No strike or kick came; she slithered under that reaching left arm and was behind me, her right leg grape-vining mine to trip me forward, and as my knees hit the sand she mounted my back and sank her leg hooks. I reached up to grab the choking arm that I knew was coming, and she wrung my broken fingers, distracting me with pain as she slipped in the stranglehold from the other side. I slammed the big knuckles of my left hand against the inside of her knee, the only target I could reach, but I couldn’t inflict quick damage from that position, only moderate pain, which she ignored. What followed was predictable, but I couldn’t do a thing about it except try to lock my chin down against my chest. The chin tuck bought me only a couple of seconds while her left hand wormed its way under it, around my neck, and then grabbed her own right bicep in the augmented bare-arm choke. Her biceps and forearm muscles inflated around my throat like a python’s coil.
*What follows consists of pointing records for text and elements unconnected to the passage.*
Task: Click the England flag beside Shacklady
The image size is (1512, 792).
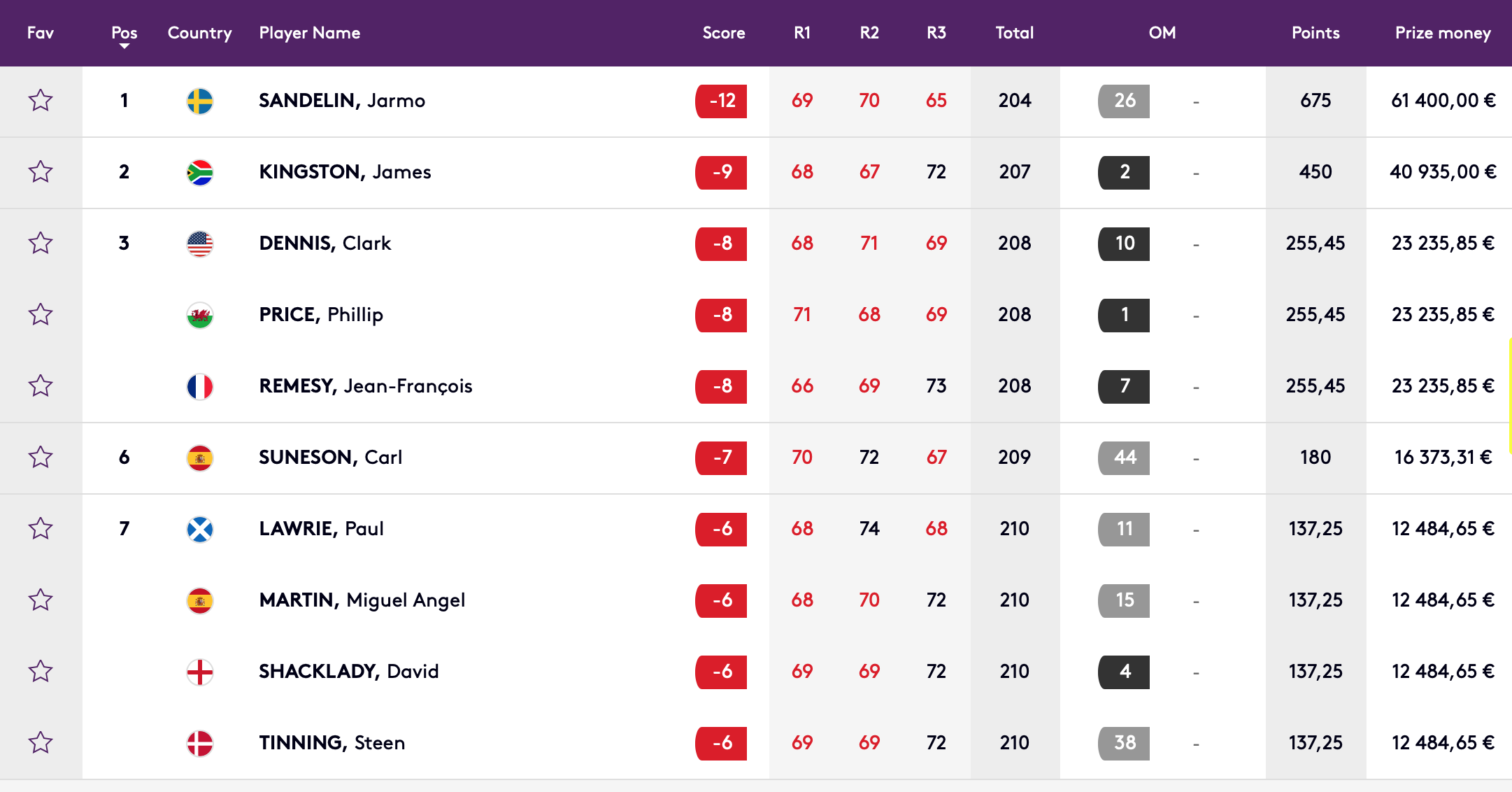Action: click(x=200, y=672)
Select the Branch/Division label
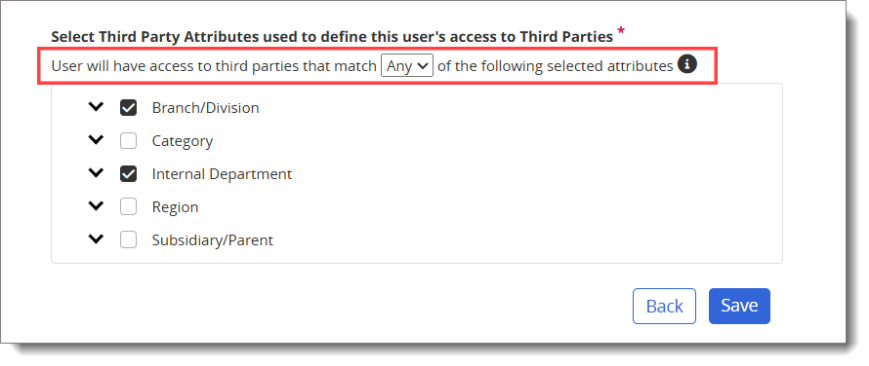The image size is (869, 366). click(x=206, y=108)
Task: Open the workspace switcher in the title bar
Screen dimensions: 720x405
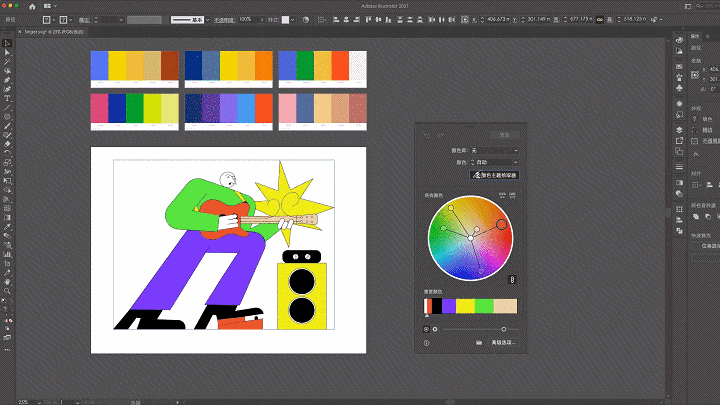Action: 690,6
I could still breathe, a little. This choke is not painful; it’s merely fatal. In a few seconds, the air filled with black snowflakes that congealed into darkness. My face was in the dirt, her legs locked around mine to keep me from turning into her to break the choke. I kept struggling only for pride’s sake, and as the strength drained out of my body and it flailed in the panic of coming death, she whispered in my ear. In a soft, breathy voice at odds with what we were doing, she said, “You did all you could. But it’s over now. No more. Let it go, and sleep. Sleep.”
The last thought I remember was a fuzzy-minded refusal of that seductive oblivion, but my refusal did not matter. My mind floated out of my body and dissolved in the dusty air of the fighting circle.